The polish master gate, clearcoat, and thin film.

Enable Polish Layer is the master gate for the whole polish lighting layer (clearcoat, thin film, plus the SSS / transmission / anisotropy / rim / multi-scatter terms over in LIGHTING). Off collapses the material to a flat GGX base.

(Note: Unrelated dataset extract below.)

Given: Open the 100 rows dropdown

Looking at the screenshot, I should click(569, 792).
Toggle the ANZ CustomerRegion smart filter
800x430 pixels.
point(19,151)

  • Enable Polish Layer - Turns the whole polish stack on or off.
  • Polish Mask (B&W) - Optional grayscale mask scoping the polish layer to painted regions.
  • Polish Mask Channel - Which channel of the mask to read.
  • Clearcoat Strength - Intensity of the dielectric clear coat lobe layered over the base.
  • Clearcoat Smoothness - Smoothness of the coat (1 = mirror-sharp gloss).
  • Specular Anti-Aliasing - Toksvig-style geometric spec AA that roughens the normal from screen-space derivative variance, killing spec sparkle at mid-distance.
  • Clearcoat Flattening - Blends the coat's normal toward the geometric normal so the glossy film reads smooth over rough underlying texture.
  • Clearcoat Tint - Color cast of the coat reflection. White is neutral; colored tints attenuate the under-layer per channel for oil-on-water looks.
  • Clearcoat F0 - Base Fresnel reflectance of the coat. 0.04 reproduces a standard dielectric exactly; higher values brighten the grazing-angle reflection.
  • Thin Film Strength - Strength of the interference rainbow across the coat.
  • Thin Film Thickness - Optical thickness of the thin film, which sets which wavelengths shift and therefore the iridescent hue.

WET EFFECTS

Section 8 of 17

The soaked look, animated run-off rivulets, and clear 3D drips.

Master & Soaked Look

Soaked Look (Just Out of the Pool) - Soaks the masked area: darkens the latex, drives reflections to a near-mirror water film, adds a dielectric Fresnel sheen, and flattens micro-detail. Film Sheen rides on the clearcoat, so keep the Polish layer enabled for the strongest wet highlight.

  • Enable Drip (Water Run-Off) - Master toggle for the wet / run-off layer.
  • Drip Mask (B&W) + Drip Mask Channel - Grayscale mask (and channel) choosing where the surface is wet and where drips form.
  • Wetness (Soaked) - Overall amount of the wet effect.
  • Wet Darkening - How much the soaked area darkens, simulating water absorption.
  • Wet Smoothness - Smoothness of the water film (toward a near-mirror reflection).
  • Wet Film Sheen - Strength of the dielectric Fresnel sheen riding on the clearcoat.
  • Wet Normal Flatten - Flattens micro-detail under the film so the wet area reads slick.

Run-Off Rivulets

Animated vertical streaks of water running off, layered on top of the soak. Set Streak Strength to 0 for a still, evenly-soaked look.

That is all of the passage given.